» **Job**:
Reproduce each row below word for word, omitting the pictures.
[START Exercise material]
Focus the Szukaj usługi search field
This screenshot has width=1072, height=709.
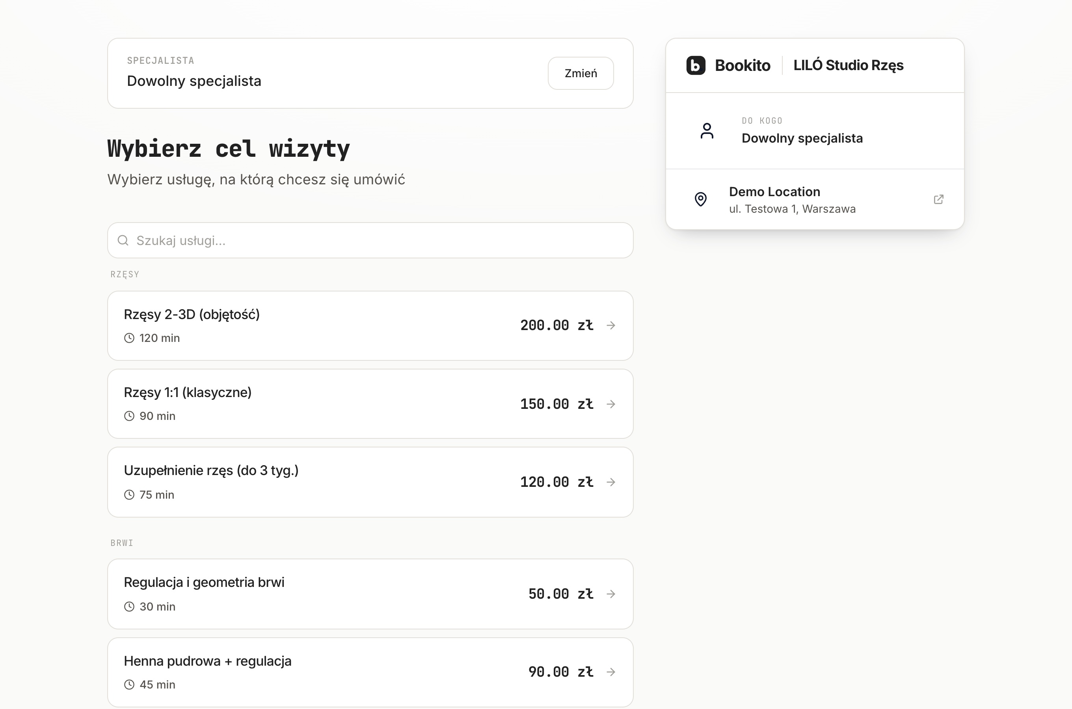click(x=370, y=240)
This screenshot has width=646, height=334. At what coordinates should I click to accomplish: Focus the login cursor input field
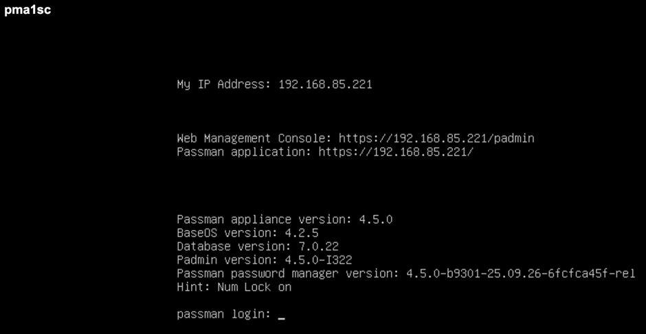click(x=281, y=315)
[END Exercise material]
» **Result for this task**:
Focus the Szukaj usługi search field
This screenshot has width=1072, height=709.
click(x=370, y=240)
This screenshot has width=646, height=334. At what coordinates should I click to accomplish: Focus the login cursor input field
click(x=281, y=315)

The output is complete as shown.